One of the many great aspects of Rick Riordan’s Percy Jackson and the Olympians series is how he incorporates ancient Greek mythology into the modern-day. Percy and his friends battle many of the same monsters and villains that appear in the ancient myths. But just how many similar foes are present in Riordan’s books compared to those fought by the ancient heroes?
You’re about to find out. This is the beginning of a three-part series where we will focus on Theseus, Hercules, and Odysseus and how many of their foes are encountered in the Percy Jackson books.
First up: Theseus.
Percy Jackson and Theseus - credits: knossosguides.com
According to most myths, Theseus was the son of the mortal woman Aethra and either Poseidon, making him the half-brother of Percy, or Aegeus, the king of Athens. Theseus was raised by his mother in the palace of Troezen until adulthood when he is sent to Athens to meet his father (or adoptive father), King Aegeus.
Travel to Athens
The Acropolis rock in Athens - credits: Aerial-motion/Shutterstock.com
Along the way to Athens to reveal himself to his father, Theseus encounters six villains, defeating most of them using the same method his enemy used.

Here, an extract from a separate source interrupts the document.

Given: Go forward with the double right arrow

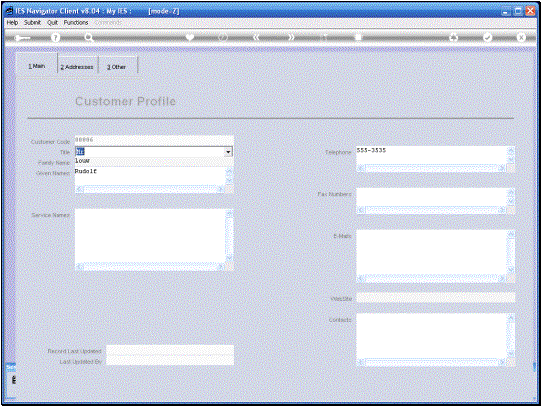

First, Theseus encounters Periphetes, known as “The Club-Bearer” due to his iron club used to beat any traveler he met. Theseus, however, grabbed the club out of Periphetes’s hands and beat him to death with his own weapon.
He in turn defeats Sinis, “The Pine Bender,” by tying him to two bent pine trees and releasing the trees, just as Sinis did to others.
Cercyon, “The Wrestler” is defeated by Theseus in his own sport of wrestling, one-on-one, with no weapons.
Theseus then defeats what is known as the “Crommyonian Sow.” Not much is said about this beast in the ancient texts—mainly that it was large, ferocious, and killed humans.